Structured data may be the pull-request number that introduced the particular change, a classification of that change (“Bugfix”/“Feature”/“Misc”/... whatever the project defines in the .changelog.toml configuration file) or, if desired, a “Short description” of the change.

The free-form text of the fragment can be used to document that change in a human-readable way. Currently, no format is enforced here, so whether the user uses Markdown or reStructured Text or something totally different is entirely up to the user (although cargo-changelog generates .md files for the fragments).

When a release comes up

As soon as the software is about to be released, the “unreleased” fragments should be consolidated. cargo-changelog helps with that by providing a command that moves all fragments from .changelogs/unreleased/* to .changelogs/x.y.z/ (where x.y.z is of course the next release version, either by asking cargo or by letting the user specify it).

One crucial idea here was that the release will be done on a dedicated release-branch.

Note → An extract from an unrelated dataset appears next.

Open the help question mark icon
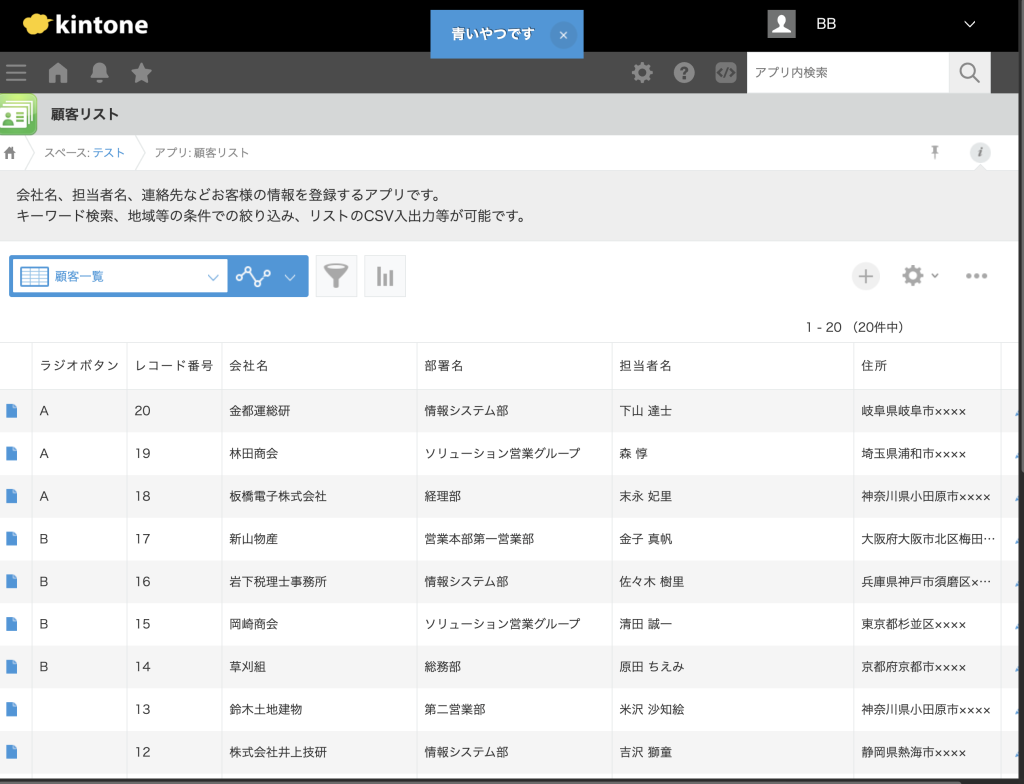The width and height of the screenshot is (1024, 784). [684, 72]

Of course the tool does not enforce or demand this in any way, but it gives the option of doing that without running into issues later down the road.

So if the release branch gets branched off of the master branch, the person dedicated for making the release would issue the cargo-changelog command for consolidating the unreleased fragments and then commit the moved files. After that, they would issue the cargo-changelog command for generating the CHANGELOG.md file. That file would always be generated and never touched manually. There's no need in doing so: changing changelog entries after the fact (for example if a typo was found) would happen in the fragment files.

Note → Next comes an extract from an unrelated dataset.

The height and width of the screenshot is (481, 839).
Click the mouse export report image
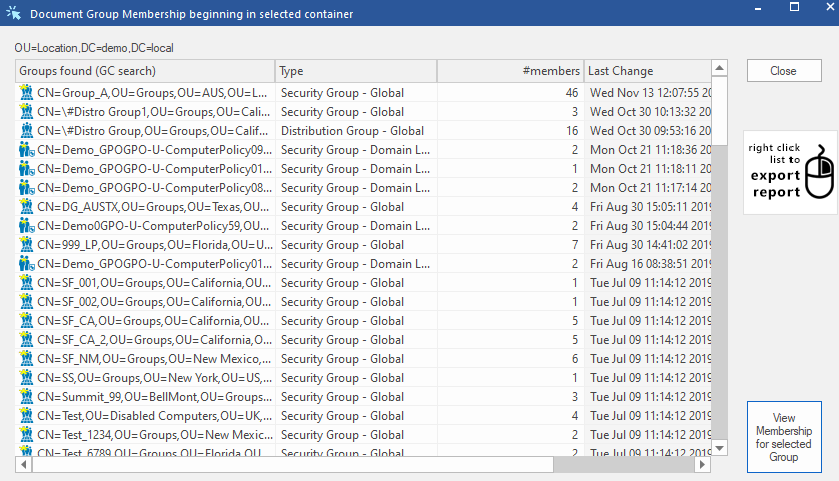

Of course, the CHANGELOG.md file should also appear on the master branch of the project! Cherry-picking the commits that consolidated the unreleased fragments as well as the one that generated the changelog file does simply work, even if master progressed with new changelog fragments!

Changelog generation

In the previous section I wrote that the CHANGELOG.md file would be generated and would never be edited manually. Still, the user may want to add some custom text at the end of the changelog file, maybe they would like to use a custom ordering of their changes – Maybe they want to list bugfixes first and features second? Or they want only to have the short description of the individual changelog fragment to be displayed and the long-form text should reside in a <details>-enclosed part, so that when rendering the file a user can get a quick overview!

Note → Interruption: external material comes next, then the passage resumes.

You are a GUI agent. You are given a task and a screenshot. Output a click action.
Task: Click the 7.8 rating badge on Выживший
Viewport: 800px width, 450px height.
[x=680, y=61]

That's why CHANGELOG.md files are generated with a template file. That template resides in .changelogs/template.md (that path, as everything else with cargo-changelog, can be configured). That template file uses Handlebars templating and can be tweaked as required. In the current version of cargo-changelog, there are some minimal helpers installed with the templating engine to sort the released versions, group changes by “type” and some minimal text handling. More will follow, of course.

Metadata crawling

Another feature that cargo-changelog has is metadata crawling. One may want to fill header fields by issuing some command and using that command output as a value for a header field. cargo-changelog can call arbitrary commands for doing exactly that. Each header field can have a “crawler” configured, for issuing commands. These commands may even be other interactive programs like a script that uses skim (or its more popular counterpart fzf) for interacting with the user.

To sum up

To sum up, these are my thoughts and notes on changelog management with cargo-changelog. Of course, most of this is tailored towards opensource projects (and – if someone noticed – also towards an always-green-master strategy. I may write a blog article about that as well).

cargo-changelog is in 0.1.0 and certainly not feature complete yet. It is a first rough implementation of my ideas and it seems to work great so far, although it is not battle tested at all! I am eager to try it out in the near future and extend it and improve it as need be. One can see the tool in action in the history of the repository of the tool itself!

And as always: contributions are welcome!